The data is based on Pingdom, yes. Recently we made sure each CDN is monitored from the same group of servers.

It's probably not ideal. It definitely would be great if we could provide some alternative metrics. Ideas are welcome. :)

3 comments

Why not let website visitors make your measurements by loading the JavaScript files from the CDNs in the background?
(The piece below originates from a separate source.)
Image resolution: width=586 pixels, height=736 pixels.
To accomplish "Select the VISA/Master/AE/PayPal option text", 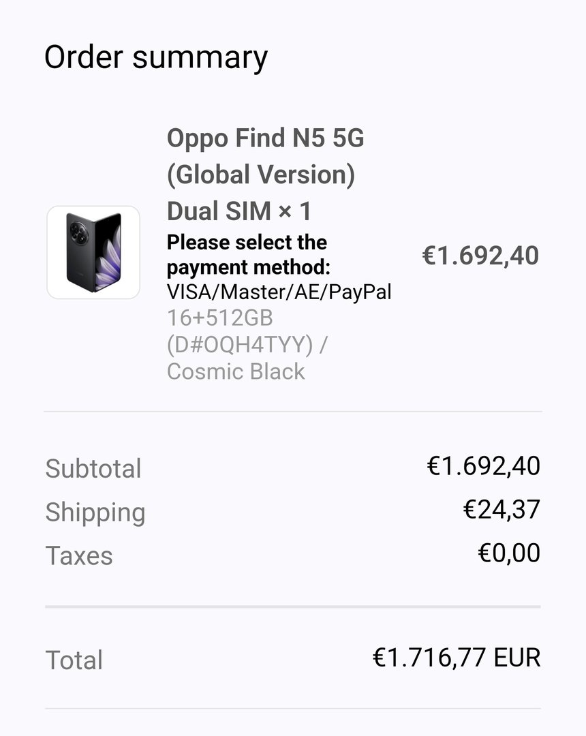I will click(x=279, y=292).
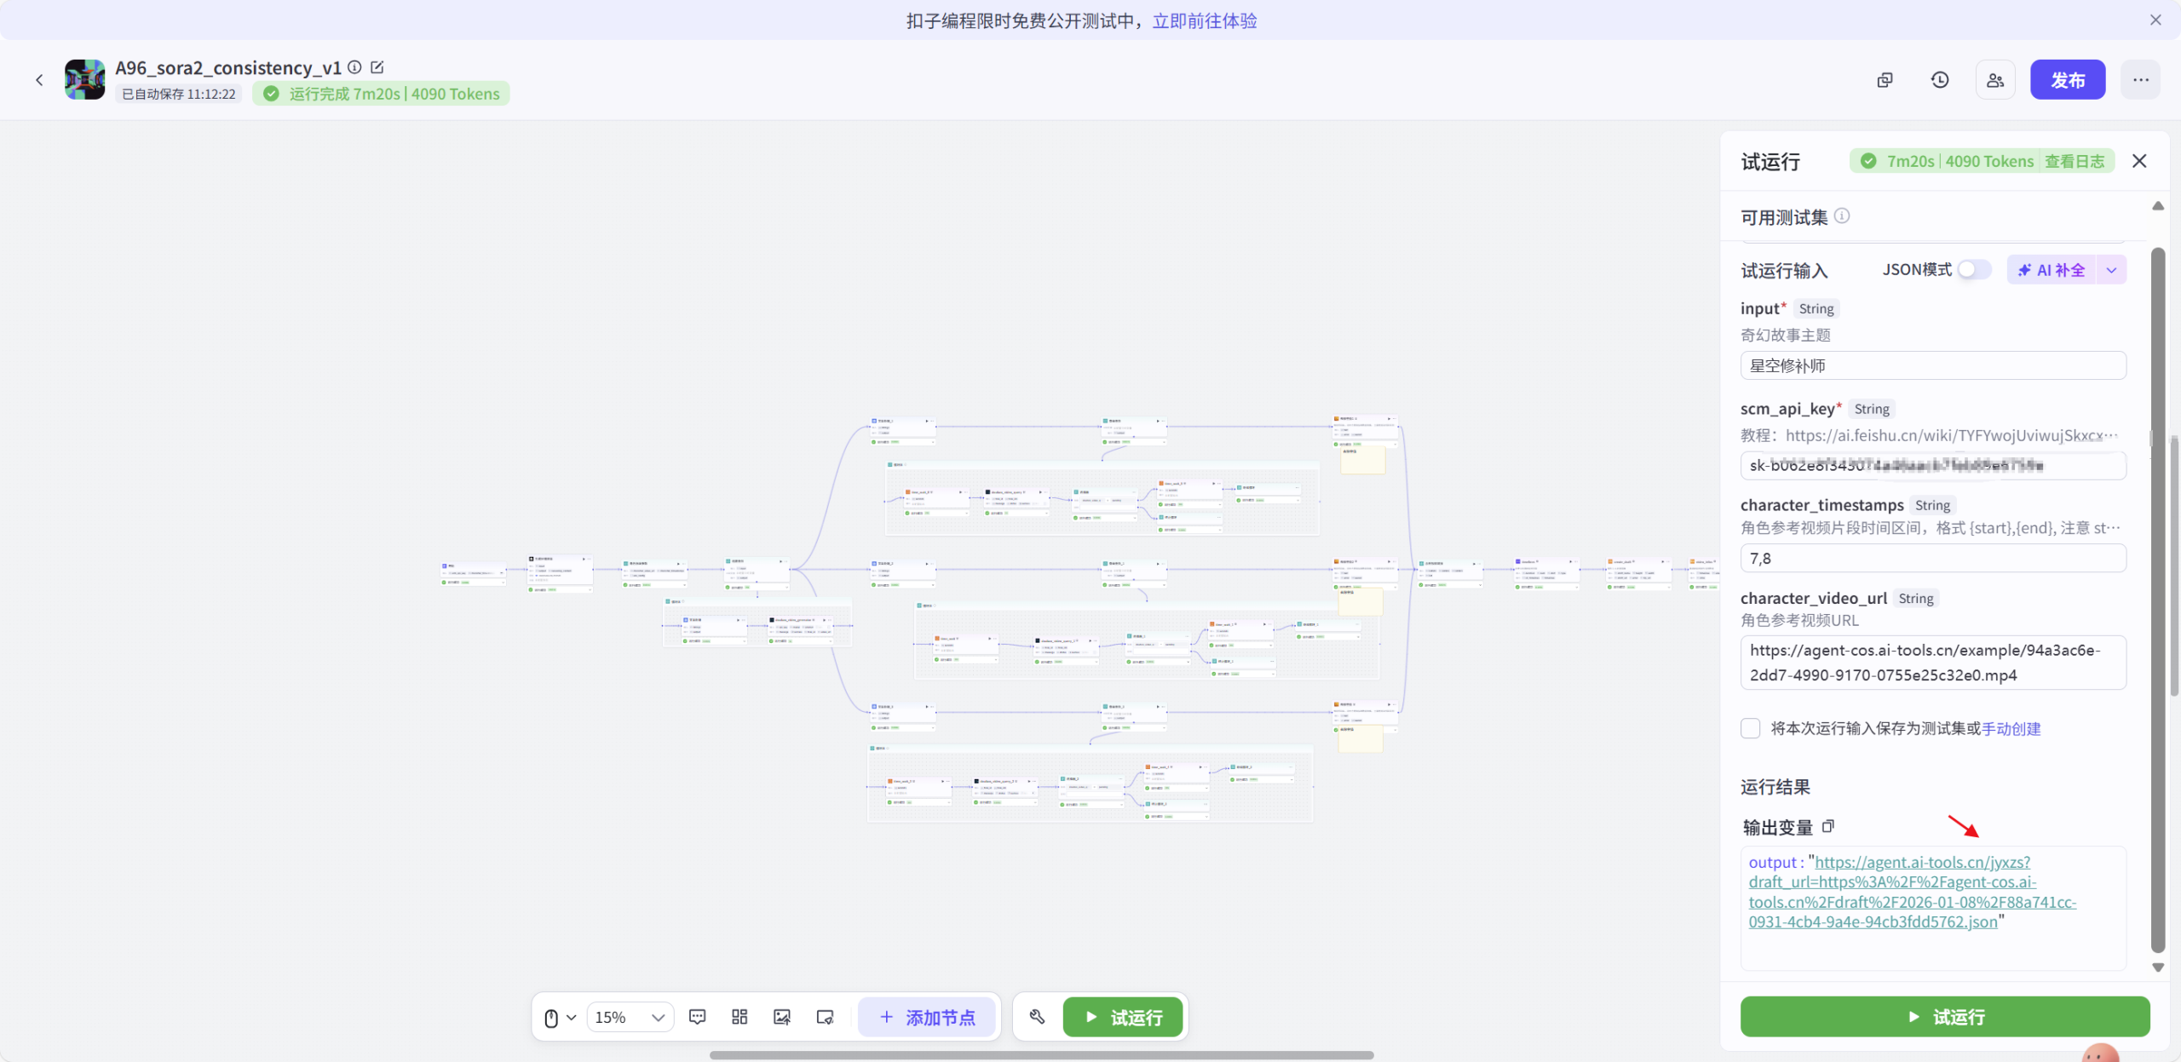Open the screenshot annotation tool at bottom
The image size is (2181, 1062).
click(823, 1017)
Something like (untested):

    var i = 0;
    var urls = [
      "http://cdn.jsdelivr.net/jquery/2.0.3/jquery-2.0.3.min.js",
      "http://code.jquery.com/jquery-2.0.3.min.js",
      ...
    ];

    function measureRemaining() {
        if(i >= urls.length) return;
        var url = urls[i++];
        measureLatency(url, function(latency) {
          // TODO: post (url,latency) to back-end
          measureRemaining();
        });
    }

    function measureLatency(url,responseFn) {
        var script = document.createElement("script");

        // Bust through browser cache
        script.src = url + "?bust=" + Math.random():
        
        var start = new Date().getTime();
    
        script.onload = function() {
            var end = new Date().getTime();
            var latency = end - start;
            responseFn(latency);
        };
    
        document.getElementsByTagName("head")[0].appendChild(script);
    }

    measureRemaining();
In this way, you'll get actual end-user performance from a (hopefully) large number of different network locations. You will probably want to do this in a separate iframe to avoid changing the behaviour of your webpage.
In the context of full web pages how I've seen this done is by embedding a Javascript call that occurs after the page is loaded to your site. I suspect you could do something similar with this resource.

Alternatively you can look at what CDNs are hosting the resources and then just use the existing tools to compare the expected performance of each CDN. Of course this comes with a few caveats:

1/ Performance may be different on a given CDN depending on which "package" the customer has purchased. I know was the case ~1-2 years ago for Akamai.

2/ A CDN may perform well for small objects but not for larger objects, make sure you look at representative benchmarks.

3/ JS CDNs using CDN load balancing services like Cedexis mean more work to find all the CDNs that are being load balanced across (jsDelivr uses Cedexis)

(edit: formatting)

One thing that would be interesting is "Latency from where". Yandex seems to do pretty badly, but is that also true if you're in Russia?
Nice point. We've been planning a map based visualization. That would definitely help in this regard.